> **EXTRACT PROVIDED**:
Re: [EXTERNAL] Howto avoid tombstones when inserting NULL values

Tomas Bartalos Thu, 27 Dec 2018 13:21:39 -0800

Hello,

The problem is I can't know the combination of set/unset values. From my
perspective every value should be set. The event from Kafka represents the
complete state of the happening at certain point in time. In my table I
want to store the latest event so the most recent state of the happening
(in this table I don't care about the history). Actually I used wrong
expression since its just the opposite of "incremental update", every event
carries all data (state) for specific point of time.


The event is represented with nested json structure. Top level elements of
the json are table fields with type like text, boolean, timestamp, list and
the nested elements are UDT fields.

Simplified example:
There is a new purchase for the happening, event:
{total_amount: 50, items : [A, B, C, new_item], purchase_time : '2018-12-27
13:30', specials: null, customer : {... }, fare_amount,...}
I don't know what actually happened for this event, maybe there is a new
item purchased, maybe some customer info have been changed, maybe the
specials have been revoked and I have to reset them. I just need to store
the state as it artived from Kafka, there might already be an event for
this happening saved before, or maybe this is the first one.

BR,
Tomas


On Thu, 27 Dec 2018, 9:36 pm Eric Stevens <migh...@gmail.com wrote:

> Depending on the use case, creating separate prepared statements for each
> combination of set / unset values in large INSERT/UPDATE statements may be
> prohibitive.

> **TASK REQUIREMENTS**:
**a)** In the tombstone thread, edit the passage between "Tomas Bartalos Thu, 27" and "point of time.", inclusive, replacing "Kafka" with "the message queue".
**b)** According to the tombstone thread, what do the nested elements of the json structure represent?
**c)** Carry on the tombstone thread from where it stops.
None of the data is needed here.

> **RECORDED INFORMATION**:
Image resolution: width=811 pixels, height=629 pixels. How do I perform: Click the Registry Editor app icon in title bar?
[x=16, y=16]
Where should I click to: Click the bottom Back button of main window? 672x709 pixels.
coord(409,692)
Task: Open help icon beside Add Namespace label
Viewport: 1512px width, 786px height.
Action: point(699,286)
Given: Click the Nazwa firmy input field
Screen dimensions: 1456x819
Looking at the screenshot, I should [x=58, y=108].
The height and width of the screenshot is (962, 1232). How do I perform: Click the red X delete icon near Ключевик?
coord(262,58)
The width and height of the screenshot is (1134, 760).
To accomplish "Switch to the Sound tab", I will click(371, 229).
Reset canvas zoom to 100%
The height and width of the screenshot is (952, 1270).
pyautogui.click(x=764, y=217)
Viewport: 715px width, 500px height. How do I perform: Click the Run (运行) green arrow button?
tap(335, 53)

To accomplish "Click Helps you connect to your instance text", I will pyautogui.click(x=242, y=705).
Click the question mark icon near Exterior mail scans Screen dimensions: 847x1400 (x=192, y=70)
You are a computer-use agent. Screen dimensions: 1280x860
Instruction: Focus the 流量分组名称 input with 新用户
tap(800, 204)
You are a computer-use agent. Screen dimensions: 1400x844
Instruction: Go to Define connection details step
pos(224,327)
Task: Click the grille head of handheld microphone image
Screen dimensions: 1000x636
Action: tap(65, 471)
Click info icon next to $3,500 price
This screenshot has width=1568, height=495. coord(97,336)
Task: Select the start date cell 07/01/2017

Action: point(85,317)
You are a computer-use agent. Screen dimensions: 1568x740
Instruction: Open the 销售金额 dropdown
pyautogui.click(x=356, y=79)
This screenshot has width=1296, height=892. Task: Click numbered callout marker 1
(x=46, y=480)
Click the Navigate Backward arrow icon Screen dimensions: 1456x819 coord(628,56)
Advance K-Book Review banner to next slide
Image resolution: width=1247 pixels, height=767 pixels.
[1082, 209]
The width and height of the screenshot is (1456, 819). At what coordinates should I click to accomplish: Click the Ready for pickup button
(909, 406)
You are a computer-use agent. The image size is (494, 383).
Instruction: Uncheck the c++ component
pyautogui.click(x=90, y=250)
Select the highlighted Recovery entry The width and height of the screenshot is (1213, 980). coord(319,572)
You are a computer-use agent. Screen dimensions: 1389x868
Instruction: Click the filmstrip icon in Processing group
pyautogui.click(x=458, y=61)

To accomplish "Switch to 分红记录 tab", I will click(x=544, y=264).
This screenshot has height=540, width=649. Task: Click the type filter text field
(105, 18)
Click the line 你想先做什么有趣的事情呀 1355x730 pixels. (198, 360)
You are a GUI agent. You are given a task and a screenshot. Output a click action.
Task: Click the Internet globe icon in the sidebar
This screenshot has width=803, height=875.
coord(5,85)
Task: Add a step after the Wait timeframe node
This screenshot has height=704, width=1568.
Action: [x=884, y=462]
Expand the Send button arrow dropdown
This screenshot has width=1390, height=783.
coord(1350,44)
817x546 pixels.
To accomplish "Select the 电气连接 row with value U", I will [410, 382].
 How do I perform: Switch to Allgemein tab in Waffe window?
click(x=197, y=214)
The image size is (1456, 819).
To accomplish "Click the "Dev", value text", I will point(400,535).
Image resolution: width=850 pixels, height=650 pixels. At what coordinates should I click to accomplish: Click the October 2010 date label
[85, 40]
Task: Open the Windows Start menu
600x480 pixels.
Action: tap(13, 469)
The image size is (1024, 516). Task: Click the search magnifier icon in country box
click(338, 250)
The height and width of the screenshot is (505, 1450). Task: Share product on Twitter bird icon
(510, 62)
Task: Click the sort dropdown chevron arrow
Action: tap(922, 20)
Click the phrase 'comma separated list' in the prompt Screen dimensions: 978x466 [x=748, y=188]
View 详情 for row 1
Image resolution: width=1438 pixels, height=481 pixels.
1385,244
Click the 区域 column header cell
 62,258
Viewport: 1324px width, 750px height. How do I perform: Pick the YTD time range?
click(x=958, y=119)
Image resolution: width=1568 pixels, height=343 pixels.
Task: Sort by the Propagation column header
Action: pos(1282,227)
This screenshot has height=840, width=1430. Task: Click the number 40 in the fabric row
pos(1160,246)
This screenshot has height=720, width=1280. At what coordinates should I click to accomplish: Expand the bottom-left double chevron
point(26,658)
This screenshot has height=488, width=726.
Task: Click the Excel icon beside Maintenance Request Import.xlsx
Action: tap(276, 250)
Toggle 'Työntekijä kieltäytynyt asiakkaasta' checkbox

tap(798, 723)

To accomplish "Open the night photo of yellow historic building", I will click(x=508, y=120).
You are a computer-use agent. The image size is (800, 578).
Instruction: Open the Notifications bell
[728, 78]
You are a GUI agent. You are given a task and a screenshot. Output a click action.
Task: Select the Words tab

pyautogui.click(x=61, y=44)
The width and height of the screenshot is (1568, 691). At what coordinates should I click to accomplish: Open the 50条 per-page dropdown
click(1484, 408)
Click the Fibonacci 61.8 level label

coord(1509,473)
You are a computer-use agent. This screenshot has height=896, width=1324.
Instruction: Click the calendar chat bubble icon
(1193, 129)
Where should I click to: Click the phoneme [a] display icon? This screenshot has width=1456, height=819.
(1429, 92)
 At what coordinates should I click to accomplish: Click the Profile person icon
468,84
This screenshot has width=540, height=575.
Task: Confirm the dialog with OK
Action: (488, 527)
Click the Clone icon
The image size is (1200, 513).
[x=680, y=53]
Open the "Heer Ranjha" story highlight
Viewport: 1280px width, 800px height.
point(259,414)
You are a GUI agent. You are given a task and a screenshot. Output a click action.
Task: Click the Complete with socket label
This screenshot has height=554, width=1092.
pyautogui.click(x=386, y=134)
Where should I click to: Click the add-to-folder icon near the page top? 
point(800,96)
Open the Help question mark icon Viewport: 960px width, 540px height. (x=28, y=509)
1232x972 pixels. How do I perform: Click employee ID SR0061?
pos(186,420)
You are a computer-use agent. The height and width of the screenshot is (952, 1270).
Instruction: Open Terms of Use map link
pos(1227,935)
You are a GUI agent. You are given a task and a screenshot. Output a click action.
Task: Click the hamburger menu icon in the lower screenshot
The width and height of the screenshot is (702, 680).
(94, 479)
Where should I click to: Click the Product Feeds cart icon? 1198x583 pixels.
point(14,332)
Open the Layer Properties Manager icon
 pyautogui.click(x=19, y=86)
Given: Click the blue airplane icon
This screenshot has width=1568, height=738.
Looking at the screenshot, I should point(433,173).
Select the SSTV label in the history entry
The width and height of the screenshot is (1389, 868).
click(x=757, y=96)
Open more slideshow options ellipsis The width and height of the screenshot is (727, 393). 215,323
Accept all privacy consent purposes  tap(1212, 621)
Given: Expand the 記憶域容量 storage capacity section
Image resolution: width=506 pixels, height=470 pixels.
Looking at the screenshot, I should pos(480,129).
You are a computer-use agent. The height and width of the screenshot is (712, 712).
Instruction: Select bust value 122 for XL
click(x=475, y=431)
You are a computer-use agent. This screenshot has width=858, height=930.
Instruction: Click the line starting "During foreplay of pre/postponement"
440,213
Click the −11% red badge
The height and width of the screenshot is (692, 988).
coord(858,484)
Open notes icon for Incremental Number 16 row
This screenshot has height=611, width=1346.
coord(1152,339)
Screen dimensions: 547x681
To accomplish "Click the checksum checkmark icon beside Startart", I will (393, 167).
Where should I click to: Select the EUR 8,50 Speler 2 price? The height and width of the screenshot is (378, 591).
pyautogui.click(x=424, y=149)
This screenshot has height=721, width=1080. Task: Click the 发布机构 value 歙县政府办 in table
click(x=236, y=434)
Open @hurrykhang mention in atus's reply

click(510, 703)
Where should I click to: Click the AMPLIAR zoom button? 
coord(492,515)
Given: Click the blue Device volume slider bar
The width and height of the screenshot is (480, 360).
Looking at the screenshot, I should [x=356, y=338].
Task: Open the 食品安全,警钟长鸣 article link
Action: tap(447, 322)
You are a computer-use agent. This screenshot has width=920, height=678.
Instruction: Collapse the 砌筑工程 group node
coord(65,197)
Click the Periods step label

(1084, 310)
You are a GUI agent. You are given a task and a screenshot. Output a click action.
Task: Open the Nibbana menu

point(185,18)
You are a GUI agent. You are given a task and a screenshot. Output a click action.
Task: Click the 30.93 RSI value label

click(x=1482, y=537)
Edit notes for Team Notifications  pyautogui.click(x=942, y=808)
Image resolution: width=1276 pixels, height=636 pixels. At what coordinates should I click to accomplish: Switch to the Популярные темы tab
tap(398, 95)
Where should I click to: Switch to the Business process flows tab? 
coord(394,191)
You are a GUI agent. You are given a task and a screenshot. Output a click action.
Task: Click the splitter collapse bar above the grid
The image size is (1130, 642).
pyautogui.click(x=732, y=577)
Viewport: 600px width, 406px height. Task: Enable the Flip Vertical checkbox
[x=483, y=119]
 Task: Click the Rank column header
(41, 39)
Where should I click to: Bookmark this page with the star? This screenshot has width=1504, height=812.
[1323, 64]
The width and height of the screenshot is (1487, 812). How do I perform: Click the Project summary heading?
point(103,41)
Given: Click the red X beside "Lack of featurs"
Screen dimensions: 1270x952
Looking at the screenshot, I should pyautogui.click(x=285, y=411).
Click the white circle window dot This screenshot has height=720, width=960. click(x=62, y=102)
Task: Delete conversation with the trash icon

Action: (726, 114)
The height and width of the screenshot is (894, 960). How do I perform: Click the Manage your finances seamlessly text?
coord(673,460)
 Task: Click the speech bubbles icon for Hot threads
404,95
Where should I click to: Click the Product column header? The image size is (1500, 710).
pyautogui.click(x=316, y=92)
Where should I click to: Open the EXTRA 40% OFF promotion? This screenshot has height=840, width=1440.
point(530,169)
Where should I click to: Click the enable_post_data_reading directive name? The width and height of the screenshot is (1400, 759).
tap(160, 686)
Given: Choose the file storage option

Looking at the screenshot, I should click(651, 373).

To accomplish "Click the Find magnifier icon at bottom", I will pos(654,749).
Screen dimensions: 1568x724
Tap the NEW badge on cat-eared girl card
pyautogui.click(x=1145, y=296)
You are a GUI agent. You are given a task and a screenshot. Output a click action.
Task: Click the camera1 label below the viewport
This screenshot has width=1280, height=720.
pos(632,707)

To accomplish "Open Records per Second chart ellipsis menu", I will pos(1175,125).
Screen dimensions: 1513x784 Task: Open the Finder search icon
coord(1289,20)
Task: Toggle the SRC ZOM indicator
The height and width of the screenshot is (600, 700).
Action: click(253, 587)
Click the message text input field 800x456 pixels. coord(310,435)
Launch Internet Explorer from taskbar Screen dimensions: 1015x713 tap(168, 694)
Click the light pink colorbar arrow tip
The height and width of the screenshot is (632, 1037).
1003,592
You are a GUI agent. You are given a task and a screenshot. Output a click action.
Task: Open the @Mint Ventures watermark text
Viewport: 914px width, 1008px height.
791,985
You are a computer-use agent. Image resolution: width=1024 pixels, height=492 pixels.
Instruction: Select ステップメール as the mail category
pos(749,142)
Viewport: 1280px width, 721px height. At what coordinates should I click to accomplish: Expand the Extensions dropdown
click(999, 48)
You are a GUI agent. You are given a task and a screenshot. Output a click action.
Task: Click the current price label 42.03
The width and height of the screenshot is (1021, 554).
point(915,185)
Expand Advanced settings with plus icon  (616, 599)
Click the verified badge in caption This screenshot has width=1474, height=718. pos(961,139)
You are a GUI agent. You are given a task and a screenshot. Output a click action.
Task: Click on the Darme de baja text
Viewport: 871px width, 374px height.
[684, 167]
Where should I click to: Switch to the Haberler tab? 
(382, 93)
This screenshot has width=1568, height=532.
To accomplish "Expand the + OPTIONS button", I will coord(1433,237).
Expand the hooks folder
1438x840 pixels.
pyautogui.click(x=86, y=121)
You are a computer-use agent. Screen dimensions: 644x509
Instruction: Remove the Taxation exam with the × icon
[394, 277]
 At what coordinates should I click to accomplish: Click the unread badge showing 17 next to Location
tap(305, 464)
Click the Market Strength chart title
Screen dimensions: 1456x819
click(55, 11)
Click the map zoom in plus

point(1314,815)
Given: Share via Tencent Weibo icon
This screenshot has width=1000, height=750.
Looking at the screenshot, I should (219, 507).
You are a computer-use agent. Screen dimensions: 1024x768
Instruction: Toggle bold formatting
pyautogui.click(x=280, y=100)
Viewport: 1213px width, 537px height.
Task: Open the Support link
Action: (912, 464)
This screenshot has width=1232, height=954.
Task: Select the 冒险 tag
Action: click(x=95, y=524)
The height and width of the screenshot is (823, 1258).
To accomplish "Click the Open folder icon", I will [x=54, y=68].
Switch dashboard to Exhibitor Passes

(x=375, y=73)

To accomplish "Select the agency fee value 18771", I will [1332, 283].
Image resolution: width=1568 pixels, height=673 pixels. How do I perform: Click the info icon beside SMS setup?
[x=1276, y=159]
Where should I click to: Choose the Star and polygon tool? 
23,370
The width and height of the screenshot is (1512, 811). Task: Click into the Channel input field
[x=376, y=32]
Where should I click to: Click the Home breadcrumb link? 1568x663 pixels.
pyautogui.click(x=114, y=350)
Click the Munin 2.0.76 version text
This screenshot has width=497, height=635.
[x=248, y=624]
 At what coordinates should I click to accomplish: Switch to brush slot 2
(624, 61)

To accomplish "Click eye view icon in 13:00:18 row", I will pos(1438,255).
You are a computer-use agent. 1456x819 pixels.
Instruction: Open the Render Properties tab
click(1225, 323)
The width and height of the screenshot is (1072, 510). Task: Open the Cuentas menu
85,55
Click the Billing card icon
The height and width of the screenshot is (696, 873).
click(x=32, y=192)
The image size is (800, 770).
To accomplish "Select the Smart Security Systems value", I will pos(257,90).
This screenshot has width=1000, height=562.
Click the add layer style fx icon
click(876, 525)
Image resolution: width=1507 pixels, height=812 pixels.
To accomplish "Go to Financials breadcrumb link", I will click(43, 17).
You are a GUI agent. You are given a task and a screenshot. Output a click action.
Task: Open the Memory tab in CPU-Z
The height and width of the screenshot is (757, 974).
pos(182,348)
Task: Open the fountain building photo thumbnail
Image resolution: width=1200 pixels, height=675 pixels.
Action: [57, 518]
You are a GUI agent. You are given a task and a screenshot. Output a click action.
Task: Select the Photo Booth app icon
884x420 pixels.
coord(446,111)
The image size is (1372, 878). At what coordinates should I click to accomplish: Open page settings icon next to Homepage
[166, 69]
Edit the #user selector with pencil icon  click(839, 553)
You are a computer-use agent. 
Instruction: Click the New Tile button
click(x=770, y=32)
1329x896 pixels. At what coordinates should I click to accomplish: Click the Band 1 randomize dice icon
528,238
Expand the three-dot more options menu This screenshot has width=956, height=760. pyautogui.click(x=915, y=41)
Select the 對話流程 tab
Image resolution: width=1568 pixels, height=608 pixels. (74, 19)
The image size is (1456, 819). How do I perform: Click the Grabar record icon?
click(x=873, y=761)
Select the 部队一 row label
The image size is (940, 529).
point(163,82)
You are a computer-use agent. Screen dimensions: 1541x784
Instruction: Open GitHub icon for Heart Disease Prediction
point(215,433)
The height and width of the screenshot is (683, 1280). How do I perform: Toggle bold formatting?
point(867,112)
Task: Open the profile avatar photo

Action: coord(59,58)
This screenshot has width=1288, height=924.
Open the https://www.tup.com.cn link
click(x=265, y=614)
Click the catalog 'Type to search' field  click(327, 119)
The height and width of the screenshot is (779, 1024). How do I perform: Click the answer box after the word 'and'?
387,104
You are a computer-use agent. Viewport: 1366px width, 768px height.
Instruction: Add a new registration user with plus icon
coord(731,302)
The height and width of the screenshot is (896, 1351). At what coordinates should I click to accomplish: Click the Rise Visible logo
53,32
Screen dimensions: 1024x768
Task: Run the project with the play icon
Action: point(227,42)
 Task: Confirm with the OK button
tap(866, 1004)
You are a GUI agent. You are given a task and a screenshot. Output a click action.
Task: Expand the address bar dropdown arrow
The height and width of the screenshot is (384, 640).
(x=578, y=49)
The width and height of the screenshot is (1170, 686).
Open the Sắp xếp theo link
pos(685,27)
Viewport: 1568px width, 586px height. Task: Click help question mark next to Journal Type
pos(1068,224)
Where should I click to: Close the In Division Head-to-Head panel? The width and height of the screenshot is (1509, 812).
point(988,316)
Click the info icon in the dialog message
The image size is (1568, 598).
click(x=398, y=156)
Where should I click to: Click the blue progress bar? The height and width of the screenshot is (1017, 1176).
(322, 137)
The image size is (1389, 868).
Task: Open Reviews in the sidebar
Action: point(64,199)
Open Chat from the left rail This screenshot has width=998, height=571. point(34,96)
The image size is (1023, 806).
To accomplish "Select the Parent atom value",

> **ANSWERS PROVIDED**:
**a)**
Tomas Bartalos Thu, 27 Dec 2018 13:21:39 -0800

Hello,

The problem is I can't know the combination of set/unset values. From my
perspective every value should be set. The event from the message queue represents the
complete state of the happening at certain point in time. In my table I
want to store the latest event so the most recent state of the happening
(in this table I don't care about the history). Actually I used wrong
expression since its just the opposite of "incremental update", every event
carries all data (state) for specific point of time.

**b)** UDT fields.

**c)**
>
> Instead, you can look into driver level support for UNSET values.
> Requires Cassandra 2.2 or later IIRC.
>
> See:
> Java Driver:
> https://docs.datastax.com/en/developer/java-driver/3.0/manual/statements/prepared/#parameters-and-binding
> Python Driver:
> https://www.datastax.com/dev/blog/python-driver-2-6-0-rc1-with-cassandra-2-2-features#distinguishing_between_null_and_unset_values
> Node Driver:
> https://docs.datastax.com/en/developer/nodejs-driver/3.5/features/datatypes/nulls/#unset
>
> On Thu, Dec 27, 2018 at 3:21 PM Durity, Sean R <
> sean_r_dur...@homedepot.com> wrote:
>
>> You say the events are incremental updates. I am interpreting this to
>> mean only some columns are updated. Others should keep their original
>> values.
>>
>> You are correct that inserting null creates a tombstone.
>>
>> Can you only insert the columns that actually have new values? Just skip
>> the columns with no information. (Make the insert generator a bit smarter.)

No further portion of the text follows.